## Begin RECORDS FOR THE TASK
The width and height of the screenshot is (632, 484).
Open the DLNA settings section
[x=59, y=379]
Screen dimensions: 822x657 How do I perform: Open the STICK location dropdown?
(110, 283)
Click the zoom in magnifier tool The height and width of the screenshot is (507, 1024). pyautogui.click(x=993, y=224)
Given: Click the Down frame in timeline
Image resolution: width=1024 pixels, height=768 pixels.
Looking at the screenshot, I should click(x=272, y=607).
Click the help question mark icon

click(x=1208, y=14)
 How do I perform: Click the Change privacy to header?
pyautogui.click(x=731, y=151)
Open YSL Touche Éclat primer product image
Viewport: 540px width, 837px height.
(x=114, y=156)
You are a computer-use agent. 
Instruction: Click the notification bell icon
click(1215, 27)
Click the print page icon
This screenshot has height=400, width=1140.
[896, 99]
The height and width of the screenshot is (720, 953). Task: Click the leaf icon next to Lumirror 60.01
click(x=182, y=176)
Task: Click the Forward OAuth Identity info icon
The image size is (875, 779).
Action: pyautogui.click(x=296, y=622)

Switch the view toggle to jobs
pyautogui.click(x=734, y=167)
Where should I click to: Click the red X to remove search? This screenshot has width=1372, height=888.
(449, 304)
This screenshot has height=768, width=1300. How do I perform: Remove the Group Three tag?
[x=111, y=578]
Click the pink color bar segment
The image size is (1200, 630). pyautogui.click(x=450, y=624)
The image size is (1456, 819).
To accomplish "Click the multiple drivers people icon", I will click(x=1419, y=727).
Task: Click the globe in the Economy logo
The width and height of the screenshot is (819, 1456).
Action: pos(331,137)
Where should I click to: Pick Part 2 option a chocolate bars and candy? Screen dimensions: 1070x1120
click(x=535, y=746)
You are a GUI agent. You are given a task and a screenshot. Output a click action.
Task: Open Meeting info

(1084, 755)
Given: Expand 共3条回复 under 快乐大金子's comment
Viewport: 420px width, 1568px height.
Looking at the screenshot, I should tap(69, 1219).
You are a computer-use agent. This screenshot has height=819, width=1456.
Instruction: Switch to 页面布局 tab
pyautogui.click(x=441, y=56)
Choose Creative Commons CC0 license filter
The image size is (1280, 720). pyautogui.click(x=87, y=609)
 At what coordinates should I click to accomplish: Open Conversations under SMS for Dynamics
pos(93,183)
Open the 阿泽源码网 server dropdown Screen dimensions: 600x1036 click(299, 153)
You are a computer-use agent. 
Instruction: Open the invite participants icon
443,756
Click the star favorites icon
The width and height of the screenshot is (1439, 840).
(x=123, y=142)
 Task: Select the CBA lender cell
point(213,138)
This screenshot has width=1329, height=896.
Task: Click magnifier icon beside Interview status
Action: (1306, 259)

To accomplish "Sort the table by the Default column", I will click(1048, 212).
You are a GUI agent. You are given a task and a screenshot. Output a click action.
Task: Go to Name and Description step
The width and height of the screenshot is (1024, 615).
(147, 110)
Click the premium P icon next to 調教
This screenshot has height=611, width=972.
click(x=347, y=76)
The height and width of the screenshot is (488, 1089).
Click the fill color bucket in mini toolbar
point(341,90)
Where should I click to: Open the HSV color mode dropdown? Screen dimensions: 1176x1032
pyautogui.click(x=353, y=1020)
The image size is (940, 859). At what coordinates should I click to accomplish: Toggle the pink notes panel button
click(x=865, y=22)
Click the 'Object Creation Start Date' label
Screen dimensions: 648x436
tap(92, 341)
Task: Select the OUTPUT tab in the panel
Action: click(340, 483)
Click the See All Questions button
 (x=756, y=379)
## End RECORDS FOR THE TASK
→ GIVEN PROBLEM
Report each line of the rows above that contains the string "will", copying the whole line. Treat uppercase and lowercase as different.

→ FINISHED TASK
To accomplish "Click the multiple drivers people icon", I will click(x=1419, y=727).
To accomplish "Sort the table by the Default column", I will click(1048, 212).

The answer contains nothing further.